PROBLEM REQUIREMENTS – The answer must consist of every line from the entries that holds the word "agent".

[[ SUPPLIED INFORMATION, beginning ]]

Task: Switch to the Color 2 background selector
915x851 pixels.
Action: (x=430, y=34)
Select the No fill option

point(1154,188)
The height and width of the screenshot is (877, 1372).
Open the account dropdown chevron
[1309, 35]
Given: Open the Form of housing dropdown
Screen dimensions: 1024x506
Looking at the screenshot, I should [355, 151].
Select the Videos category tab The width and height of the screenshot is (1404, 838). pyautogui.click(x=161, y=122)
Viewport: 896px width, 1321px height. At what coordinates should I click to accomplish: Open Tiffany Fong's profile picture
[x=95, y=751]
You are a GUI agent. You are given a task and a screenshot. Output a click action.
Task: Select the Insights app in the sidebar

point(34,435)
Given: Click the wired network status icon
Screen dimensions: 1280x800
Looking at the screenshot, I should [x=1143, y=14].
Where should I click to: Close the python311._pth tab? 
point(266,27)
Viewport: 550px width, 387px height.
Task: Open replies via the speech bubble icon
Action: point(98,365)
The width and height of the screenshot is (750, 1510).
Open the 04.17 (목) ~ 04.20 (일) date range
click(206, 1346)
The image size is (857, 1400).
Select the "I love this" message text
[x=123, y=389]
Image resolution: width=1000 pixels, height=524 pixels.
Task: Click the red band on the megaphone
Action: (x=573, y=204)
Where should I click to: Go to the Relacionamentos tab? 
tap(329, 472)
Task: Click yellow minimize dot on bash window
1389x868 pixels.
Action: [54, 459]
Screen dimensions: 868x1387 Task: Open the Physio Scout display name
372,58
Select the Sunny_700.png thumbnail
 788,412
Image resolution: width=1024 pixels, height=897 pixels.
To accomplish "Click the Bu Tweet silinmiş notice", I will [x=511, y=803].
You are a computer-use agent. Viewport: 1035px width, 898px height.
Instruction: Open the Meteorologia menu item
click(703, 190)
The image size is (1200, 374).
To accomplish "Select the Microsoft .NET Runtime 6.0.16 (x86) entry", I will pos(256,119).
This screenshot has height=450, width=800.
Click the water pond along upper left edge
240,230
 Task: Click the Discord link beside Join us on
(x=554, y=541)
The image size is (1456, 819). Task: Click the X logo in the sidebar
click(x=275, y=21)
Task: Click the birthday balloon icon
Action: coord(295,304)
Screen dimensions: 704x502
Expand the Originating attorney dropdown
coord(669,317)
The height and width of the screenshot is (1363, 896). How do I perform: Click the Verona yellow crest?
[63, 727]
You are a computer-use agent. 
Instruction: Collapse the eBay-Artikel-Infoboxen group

[[ SUPPLIED INFORMATION, end ]]

REPLY –
You are a GUI agent. You are given a task and a screenshot. Output a click action.
You are a computer-use agent. Viewport: 1035px width, 898px height.
You are a computer-use agent. 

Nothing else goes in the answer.